Tasks:
A: Which golfers are named in the excerpt below?
B: Does each statement agree with the excerpt below? (i) Cabrera Bello won the Spanish title at the first hole of a play-off. (ii) The captain's side won the captain's versus vice's match at WHGC. (iii) Andy ran the Manchester marathon. Answer yes or no for each and quote the words that decide it.

Excerpt:
Not a Valette but Clare Ward’s ‘Nuts About Life’, the view from her window. Brilliant.

On the golf front, Jon Rahm didn’t manage to bag his third consecutive Spanish Open title but fellow Spaniard Rafa Cabrera Bello won his national championship for the first time, beating compatriot Adri Arnaus at the first hole of a play-off.  It was Cabrera Bello’s first European Tour win for four years and completed his set of Spanish national championships, amateur and professional.  “I’ve always dreamed about holding this trophy,” he said.  “It was definitely on my bucket list…..I came here in probably the worst shape I have been in in the last decade, close to say and to walk out of here with a win, it’s very special.”

Rafa all smiles after winning the ACCIONA Open de Espana presented by Madrid [Getty Images]

At WHGC, the ladies/women/whatever we are these days battled it out in the captain’s versus vice’s match and it ended in a draw/tie/half, trophy shared.  My partner and I, playing for the captain, lost on the 17th after a ding-dong game, though am sorry to report that my new woods are struggling to cope with the vagaries of my swing…Ho hum, not really a surprise, I suppose.

Can’t resist reminding you that the old clubhouse is still standing – if only just…

On the journey home from Manchester we encountered loads of weary but happy-looking bods wearing medals.  They’d just completed the Manchester marathon and it reminded me that I hadn’t paid proper tribute to Andy, a near-nephew (technically I think that by marriage – his – he’s something like a first cousin once removed; whatever, he’s lumbered as a relly!) who completed the London Marathon while I was watching Spurs beat Villa 2-1.  Can’t mention either of those results too often.

Well done Andy.

Nearly there: Embankment, 24.5 miles.

Supplied information:
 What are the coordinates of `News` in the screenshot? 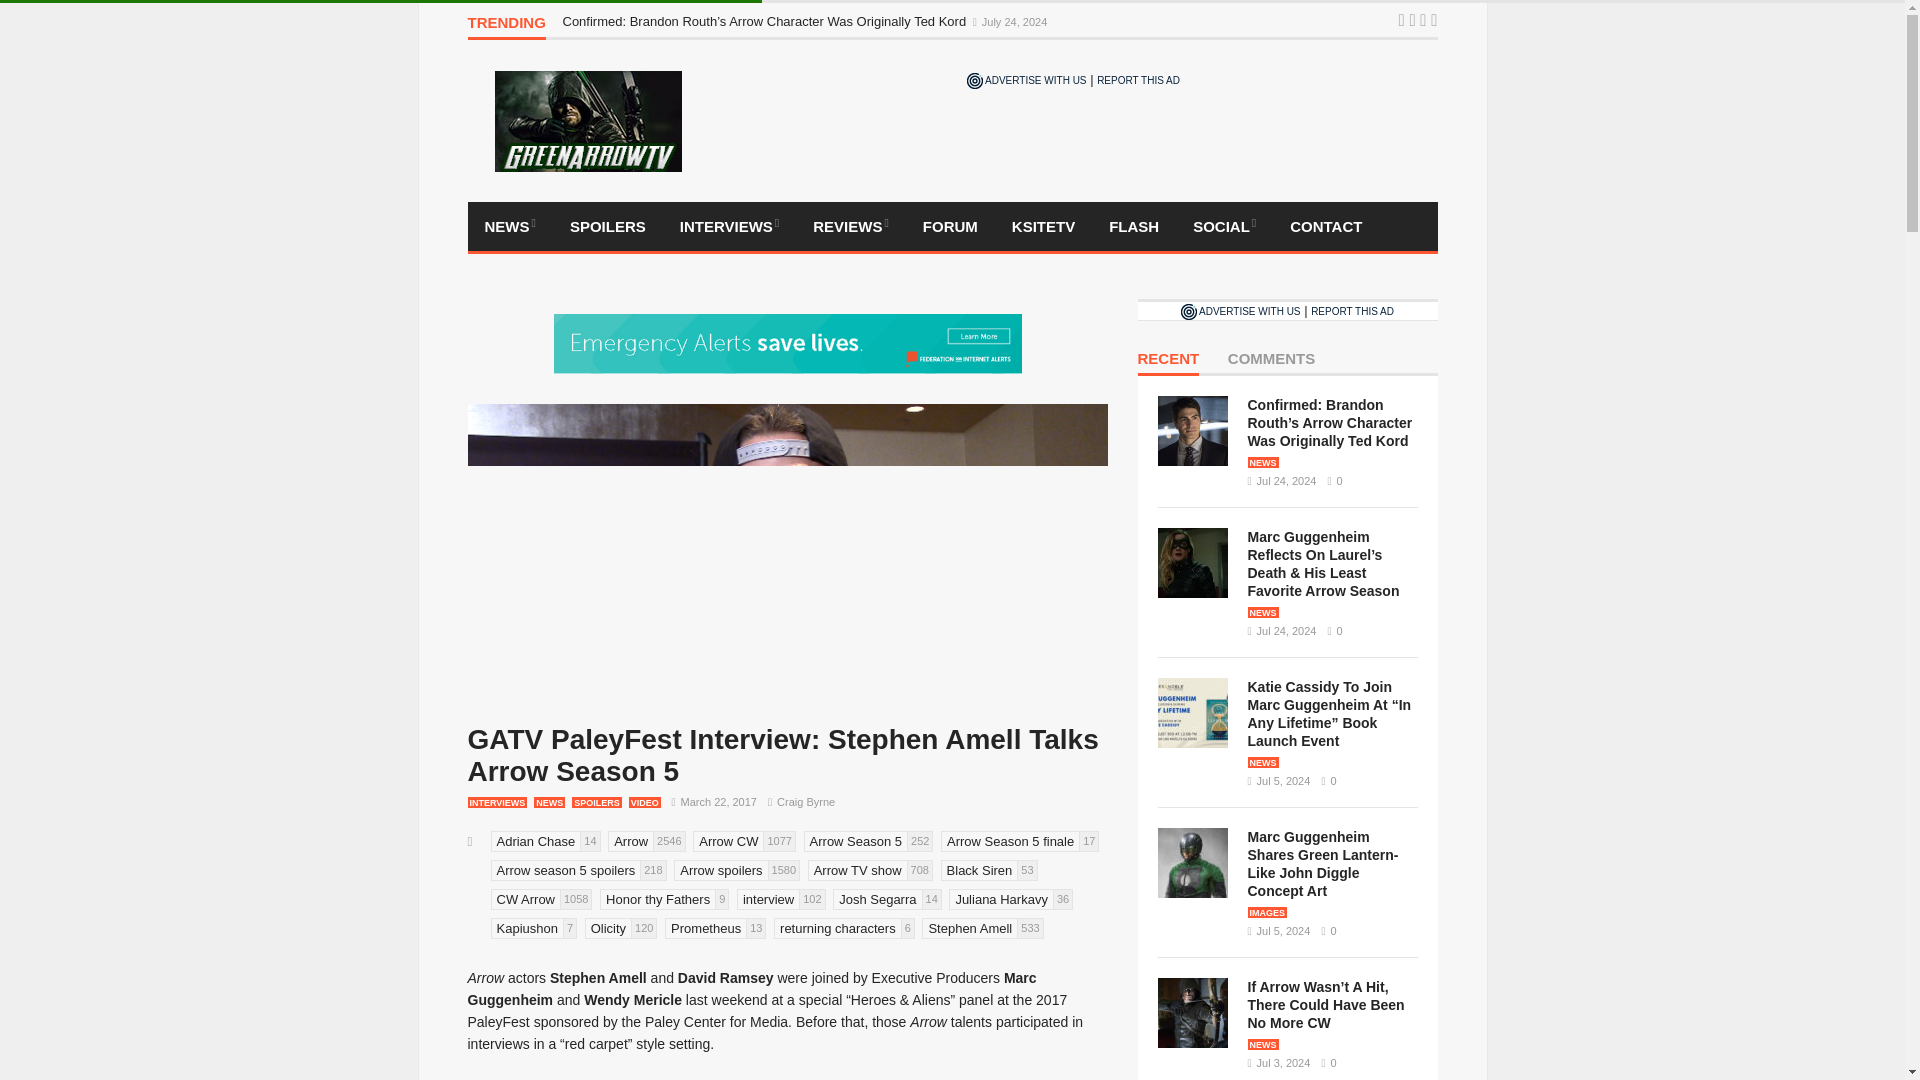 It's located at (510, 226).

Answers by task:
A: Jon Rahm, Rafa Cabrera Bello, Adri Arnaus

B:
(i) Yes: "beating compatriot Adri Arnaus at the first hole of a play-off"
(ii) No: "it ended in a draw/tie/half, trophy shared"
(iii) No: "who completed the London Marathon"